On average, American adults only sleep 6.5 hours a night. This is far less than the recommended 8-9 hours.
“We know that chronic sleep deprivation increases our risk of almost every disease…When we sleep, our brains flush neurotoxins, we consolidate memories, we reinforce earning, we repair our bodies, we fight off infection and disease, we replenish hormones and neurotransmitters, and in general, we put our body in a physiological state to be able to thrive the next day. We have to give our bodies and minds their due rest” – Dr. Kirk Parsley.
What can you do to GET and STAY asleep every night??
Here are some some NATURAL sleep steps to help your body wind down and fall gently asleep.
- Go to bed and wake at the same time every day. This will help your body to get into a sleep rhythm and make it easier to fall asleep and get up in the morning.
- Wear light blocking glasses in the evening. Synthesis and secretion of melatonin is dramatically affected by light exposure to the eyes. Too much blue light at night (t.v., tablet, computer, phone) can disrupt the body’s circadian rhythm, potentially causing sleepless nights and daytime fatigue.
- Sleep in a dark room no light. Even the tiniest bit of light can disrupt your pineal gland’s production of melatonin and serotonin, thereby disrupting your sleep cycle. Even a small glow from your clock radio has the potential to interfere with your sleep.
- Use a sound machine (me, always!). You may not even realize it but sound can be a disruptive factor that’s keeping you awake.
- Shut down the computer and phone in bedroom. Electromagnetic fields (EMF’s) coming from phones and computers can disrupt your pineal gland’s production of melatonin and serotonin.
- Don’t sleep on your side. For sound, healthy sleep, you need to sleep on your back, with your neck and spine in a neutral position.
- Limit liquids and food 2 hours before bed. This will reduce the likelihood of needing to get up and go to the bathroom.
- Avoid alcohol. Though initially alcohol may make you drowsy the effect is short lived. Alcohol will also keep you from entering the deeper stages of sleep, where your body does most of its healing.
- Avoid caffeine. Caffeine can keep you from falling asleep at night
- Establish a bedtime routine. The key is to find something that makes you feel relaxed, then repeat it each night. This could include meditation, deep breathing, even diffusing pure essential oils like lavender in your bedroom at bedtime. Take five minutes a day and visualize your bedtime including yourself falling asleep peacefully.
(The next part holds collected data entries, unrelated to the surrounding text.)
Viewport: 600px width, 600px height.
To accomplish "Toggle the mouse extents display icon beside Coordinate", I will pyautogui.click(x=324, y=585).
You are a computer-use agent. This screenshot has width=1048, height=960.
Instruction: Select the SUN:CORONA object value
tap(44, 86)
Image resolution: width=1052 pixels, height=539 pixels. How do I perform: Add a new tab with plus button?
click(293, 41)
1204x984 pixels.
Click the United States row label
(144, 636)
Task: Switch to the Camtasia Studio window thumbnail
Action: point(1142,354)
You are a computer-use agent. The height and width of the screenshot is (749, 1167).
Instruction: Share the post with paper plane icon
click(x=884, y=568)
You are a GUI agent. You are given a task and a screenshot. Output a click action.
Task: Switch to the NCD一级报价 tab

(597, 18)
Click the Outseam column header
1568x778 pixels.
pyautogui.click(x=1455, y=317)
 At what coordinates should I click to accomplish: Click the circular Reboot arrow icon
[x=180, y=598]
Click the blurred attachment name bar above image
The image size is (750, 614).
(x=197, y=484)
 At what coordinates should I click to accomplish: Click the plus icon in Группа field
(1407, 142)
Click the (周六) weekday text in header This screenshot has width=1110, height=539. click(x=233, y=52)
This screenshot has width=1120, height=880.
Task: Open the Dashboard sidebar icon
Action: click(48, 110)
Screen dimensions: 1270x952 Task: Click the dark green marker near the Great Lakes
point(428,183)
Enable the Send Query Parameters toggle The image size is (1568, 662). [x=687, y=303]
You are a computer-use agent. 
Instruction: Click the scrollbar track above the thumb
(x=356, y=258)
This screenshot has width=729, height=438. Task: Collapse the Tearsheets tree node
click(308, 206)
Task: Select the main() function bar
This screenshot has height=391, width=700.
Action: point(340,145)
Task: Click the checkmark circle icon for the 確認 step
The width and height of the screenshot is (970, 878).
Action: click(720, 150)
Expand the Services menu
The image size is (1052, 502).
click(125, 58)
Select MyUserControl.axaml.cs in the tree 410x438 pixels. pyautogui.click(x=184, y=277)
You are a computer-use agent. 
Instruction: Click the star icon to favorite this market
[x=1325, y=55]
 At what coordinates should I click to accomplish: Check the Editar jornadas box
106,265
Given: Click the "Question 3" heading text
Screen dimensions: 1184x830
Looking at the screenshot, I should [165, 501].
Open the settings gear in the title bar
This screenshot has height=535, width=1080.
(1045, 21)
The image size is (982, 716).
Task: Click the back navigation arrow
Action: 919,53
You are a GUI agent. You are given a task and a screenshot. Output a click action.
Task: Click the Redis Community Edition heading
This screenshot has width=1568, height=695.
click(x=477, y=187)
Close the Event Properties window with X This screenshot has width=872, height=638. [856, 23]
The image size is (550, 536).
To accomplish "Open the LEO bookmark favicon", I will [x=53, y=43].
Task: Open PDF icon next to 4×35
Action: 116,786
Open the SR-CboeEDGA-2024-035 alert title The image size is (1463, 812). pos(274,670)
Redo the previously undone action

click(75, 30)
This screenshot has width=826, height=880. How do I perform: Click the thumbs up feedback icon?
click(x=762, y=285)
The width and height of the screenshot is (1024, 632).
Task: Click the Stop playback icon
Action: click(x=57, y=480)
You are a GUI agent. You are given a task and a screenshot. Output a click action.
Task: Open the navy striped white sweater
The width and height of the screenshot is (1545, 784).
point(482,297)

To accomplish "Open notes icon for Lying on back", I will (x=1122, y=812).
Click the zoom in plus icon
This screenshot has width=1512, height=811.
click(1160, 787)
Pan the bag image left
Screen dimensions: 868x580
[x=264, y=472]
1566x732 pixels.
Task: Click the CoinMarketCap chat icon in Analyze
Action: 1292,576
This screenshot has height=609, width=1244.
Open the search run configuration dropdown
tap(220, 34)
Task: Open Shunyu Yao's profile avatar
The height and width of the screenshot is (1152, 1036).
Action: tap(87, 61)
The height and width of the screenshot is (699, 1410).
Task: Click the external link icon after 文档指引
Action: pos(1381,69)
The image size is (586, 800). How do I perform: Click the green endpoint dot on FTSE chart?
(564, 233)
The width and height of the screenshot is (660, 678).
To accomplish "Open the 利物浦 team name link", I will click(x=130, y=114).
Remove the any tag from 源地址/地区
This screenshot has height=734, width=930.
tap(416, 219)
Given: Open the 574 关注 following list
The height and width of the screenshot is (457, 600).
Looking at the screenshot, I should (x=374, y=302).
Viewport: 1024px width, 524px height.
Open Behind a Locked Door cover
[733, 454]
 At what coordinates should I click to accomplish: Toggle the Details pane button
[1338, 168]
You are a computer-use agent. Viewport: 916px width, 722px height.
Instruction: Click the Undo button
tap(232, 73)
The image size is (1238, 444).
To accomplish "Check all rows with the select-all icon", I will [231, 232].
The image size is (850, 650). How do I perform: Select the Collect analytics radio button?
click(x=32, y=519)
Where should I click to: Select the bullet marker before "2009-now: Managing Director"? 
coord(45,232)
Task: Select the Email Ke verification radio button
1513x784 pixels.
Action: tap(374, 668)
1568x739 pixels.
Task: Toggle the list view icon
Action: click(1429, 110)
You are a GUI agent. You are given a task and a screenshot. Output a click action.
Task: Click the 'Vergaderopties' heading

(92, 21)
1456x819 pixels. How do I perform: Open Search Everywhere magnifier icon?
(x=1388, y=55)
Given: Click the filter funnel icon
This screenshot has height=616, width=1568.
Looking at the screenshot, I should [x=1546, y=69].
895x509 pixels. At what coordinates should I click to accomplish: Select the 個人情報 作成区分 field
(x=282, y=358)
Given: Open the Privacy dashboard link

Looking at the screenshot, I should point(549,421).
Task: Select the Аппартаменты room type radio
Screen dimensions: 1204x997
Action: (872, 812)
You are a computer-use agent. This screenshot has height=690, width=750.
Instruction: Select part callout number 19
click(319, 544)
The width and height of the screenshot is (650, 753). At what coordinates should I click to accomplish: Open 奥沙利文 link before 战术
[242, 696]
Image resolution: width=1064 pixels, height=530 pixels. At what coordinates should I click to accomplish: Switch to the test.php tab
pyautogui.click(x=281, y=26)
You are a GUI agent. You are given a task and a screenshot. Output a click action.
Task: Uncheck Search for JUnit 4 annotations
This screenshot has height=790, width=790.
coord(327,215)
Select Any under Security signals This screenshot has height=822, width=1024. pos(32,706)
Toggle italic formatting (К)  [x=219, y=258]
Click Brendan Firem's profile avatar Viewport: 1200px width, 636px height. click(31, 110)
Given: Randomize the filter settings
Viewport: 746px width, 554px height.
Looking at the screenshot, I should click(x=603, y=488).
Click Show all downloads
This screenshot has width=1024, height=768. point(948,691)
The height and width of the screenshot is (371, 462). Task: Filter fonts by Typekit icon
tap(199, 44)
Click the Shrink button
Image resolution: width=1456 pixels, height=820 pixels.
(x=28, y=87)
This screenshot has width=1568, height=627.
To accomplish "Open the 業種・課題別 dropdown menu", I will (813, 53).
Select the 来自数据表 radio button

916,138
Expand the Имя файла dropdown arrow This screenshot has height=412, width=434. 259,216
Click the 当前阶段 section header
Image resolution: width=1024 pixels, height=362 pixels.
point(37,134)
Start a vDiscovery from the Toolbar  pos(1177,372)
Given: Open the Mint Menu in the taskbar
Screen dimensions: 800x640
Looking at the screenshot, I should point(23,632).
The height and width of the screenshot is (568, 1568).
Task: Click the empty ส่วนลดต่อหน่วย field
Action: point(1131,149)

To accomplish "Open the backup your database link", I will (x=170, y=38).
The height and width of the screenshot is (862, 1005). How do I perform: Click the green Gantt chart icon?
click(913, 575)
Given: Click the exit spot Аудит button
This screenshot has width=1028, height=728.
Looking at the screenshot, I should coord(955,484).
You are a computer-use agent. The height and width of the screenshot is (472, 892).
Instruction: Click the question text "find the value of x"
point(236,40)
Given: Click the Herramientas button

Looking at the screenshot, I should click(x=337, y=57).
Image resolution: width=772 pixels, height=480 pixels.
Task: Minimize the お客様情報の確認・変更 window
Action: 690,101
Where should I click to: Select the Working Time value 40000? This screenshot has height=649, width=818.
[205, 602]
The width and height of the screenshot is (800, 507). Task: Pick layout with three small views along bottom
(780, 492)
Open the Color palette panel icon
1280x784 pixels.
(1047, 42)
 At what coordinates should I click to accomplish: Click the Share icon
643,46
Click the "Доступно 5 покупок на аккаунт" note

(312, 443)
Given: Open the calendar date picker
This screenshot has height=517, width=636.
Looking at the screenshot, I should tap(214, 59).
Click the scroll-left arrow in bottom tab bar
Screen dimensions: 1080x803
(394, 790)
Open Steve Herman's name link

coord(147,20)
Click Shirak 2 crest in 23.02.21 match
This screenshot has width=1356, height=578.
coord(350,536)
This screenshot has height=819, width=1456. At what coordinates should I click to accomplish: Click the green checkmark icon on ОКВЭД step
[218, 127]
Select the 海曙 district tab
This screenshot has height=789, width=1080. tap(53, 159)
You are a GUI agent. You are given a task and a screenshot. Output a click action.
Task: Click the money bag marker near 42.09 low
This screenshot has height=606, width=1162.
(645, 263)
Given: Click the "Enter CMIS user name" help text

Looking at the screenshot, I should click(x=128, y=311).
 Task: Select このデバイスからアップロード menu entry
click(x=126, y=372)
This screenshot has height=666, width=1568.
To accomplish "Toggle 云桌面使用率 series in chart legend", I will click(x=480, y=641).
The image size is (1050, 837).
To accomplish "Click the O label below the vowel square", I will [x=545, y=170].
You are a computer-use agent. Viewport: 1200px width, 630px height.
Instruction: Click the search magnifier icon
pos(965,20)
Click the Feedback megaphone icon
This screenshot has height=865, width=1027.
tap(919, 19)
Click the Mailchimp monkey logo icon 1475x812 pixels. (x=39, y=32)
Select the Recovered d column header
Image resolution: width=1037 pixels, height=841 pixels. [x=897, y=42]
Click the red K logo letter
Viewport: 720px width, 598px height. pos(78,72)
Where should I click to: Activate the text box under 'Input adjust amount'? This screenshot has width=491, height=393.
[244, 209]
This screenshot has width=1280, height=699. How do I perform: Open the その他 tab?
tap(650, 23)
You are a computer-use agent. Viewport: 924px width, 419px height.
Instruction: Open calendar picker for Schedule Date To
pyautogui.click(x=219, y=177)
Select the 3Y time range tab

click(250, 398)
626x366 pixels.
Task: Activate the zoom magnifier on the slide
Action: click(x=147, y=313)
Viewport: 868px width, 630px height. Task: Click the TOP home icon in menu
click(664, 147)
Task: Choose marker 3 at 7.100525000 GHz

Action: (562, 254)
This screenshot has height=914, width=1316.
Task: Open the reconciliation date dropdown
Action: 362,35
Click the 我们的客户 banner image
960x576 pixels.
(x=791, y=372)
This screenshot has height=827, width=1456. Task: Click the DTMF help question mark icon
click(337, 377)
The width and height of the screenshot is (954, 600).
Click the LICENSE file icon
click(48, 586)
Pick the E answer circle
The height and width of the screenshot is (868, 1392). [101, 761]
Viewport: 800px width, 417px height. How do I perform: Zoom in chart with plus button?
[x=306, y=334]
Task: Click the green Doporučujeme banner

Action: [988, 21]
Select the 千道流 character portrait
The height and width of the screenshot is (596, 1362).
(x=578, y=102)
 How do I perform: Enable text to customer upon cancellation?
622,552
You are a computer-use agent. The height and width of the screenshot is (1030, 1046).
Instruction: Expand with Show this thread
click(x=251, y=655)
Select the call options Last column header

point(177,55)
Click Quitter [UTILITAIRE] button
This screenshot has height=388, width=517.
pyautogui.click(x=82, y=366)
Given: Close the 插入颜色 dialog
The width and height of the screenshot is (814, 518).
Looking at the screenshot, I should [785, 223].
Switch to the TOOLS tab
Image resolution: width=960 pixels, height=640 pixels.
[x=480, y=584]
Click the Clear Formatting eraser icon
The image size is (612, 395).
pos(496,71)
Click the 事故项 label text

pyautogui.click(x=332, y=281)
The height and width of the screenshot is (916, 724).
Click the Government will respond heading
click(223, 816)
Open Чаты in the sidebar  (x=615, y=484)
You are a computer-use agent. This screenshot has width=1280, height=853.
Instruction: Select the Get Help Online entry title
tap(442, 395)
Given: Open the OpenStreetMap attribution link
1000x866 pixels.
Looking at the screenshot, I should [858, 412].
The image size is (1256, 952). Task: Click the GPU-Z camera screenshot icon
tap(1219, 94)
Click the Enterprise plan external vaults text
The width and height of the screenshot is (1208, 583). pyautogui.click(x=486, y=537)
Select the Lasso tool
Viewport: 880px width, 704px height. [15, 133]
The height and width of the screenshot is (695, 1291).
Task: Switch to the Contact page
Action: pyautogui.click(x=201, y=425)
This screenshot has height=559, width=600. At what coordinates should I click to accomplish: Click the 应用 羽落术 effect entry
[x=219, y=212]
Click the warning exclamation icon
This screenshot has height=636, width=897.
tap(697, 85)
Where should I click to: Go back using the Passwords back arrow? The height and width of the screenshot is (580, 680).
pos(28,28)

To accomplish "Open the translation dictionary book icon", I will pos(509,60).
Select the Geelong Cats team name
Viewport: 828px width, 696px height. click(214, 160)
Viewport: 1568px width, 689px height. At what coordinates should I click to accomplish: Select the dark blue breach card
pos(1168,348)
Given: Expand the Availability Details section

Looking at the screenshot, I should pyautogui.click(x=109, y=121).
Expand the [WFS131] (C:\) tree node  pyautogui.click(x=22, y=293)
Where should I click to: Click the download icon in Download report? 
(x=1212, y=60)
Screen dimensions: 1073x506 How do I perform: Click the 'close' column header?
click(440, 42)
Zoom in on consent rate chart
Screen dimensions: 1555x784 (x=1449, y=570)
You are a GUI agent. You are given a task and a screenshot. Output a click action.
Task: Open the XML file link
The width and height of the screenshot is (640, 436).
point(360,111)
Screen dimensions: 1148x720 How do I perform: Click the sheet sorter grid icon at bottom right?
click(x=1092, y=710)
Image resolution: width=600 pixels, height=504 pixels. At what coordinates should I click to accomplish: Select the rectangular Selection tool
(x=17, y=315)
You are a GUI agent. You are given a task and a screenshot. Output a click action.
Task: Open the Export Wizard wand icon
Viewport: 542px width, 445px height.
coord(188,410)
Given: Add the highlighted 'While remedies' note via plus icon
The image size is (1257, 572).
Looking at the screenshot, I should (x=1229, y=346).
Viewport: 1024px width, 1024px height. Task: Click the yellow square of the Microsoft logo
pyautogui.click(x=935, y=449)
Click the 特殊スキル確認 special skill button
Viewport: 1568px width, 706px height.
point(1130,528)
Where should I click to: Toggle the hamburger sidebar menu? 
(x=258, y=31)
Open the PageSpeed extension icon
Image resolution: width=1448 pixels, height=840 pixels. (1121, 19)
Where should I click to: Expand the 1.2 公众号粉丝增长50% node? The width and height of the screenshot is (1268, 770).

Supplements and food can help with better deeper sleep. Here are a few to try.
Organic tart cherries or 100% organic tart cherry juice – one of the few natural sources of melatonin, which is responsible for the regulation of the body’s internal clock and sleep-wake cycle.
Pumpkin seeds – are rich in tryptophan, which may help with melatonin and serotonin production. Sprouted pumpkin seeds are the healthiest and most bioavailable!
Magnesium – naturally relaxes the body and quiets the mind. I take a magnesium supplement everyday. You can increase dose in the evening for sleep help.
Chamomile Tea – This herb is typically used in the form of infusions, teas, liquid extracts or essential oils made from the plant’s fresh or dried flower heads. It has sedative effects that may help with sleep,
Turkey (pastured is best)-high in tryptophan, which releases sleep-inducing melatonin.
Kale and other leafy greens- Kale, as well as spinach, Swiss chard, and collard greens, are full of calcium and magnesium. These help to boost melatonin and get your REM cycle on a nice rhythm.
Raw nuts– Nuts, like walnuts and almonds, are great sources of tryptophan, which is the amino acid that produces serotonin and melatonin (the sleepy-time hormones).
Lavender– inhalation of lavender before bed may improve sleep quality or placing a few drops on your pillow.
Vetiver essential oil is distilled from the roots of the plant. It’s rich and earthy smelling, and is a common go-to oil when you need to help your brain “shut-off”. Diffusing this oil in the bedroom at nighttime can help ease and calm the mind.
Bone broth– sipping a cup before bed can have sleep benefits. Bone broth contains glycine an amino acid. Glycine is the primary neurotransmitter that inhibits sleep cycle motor neurons during active sleep.
Glycine is thought to act in part by lowering body temperature at bedtime, signaling that it’s time to sleep. Sipping bone broth before bed provides a bioavailable source of glycine, helping us get deeper, more restorative sleep at night.
Sleep is just as important as good nutrition and exercise.
As we sleep our body repairs and regenerates itself!
Make good deep sleep a priority for better health!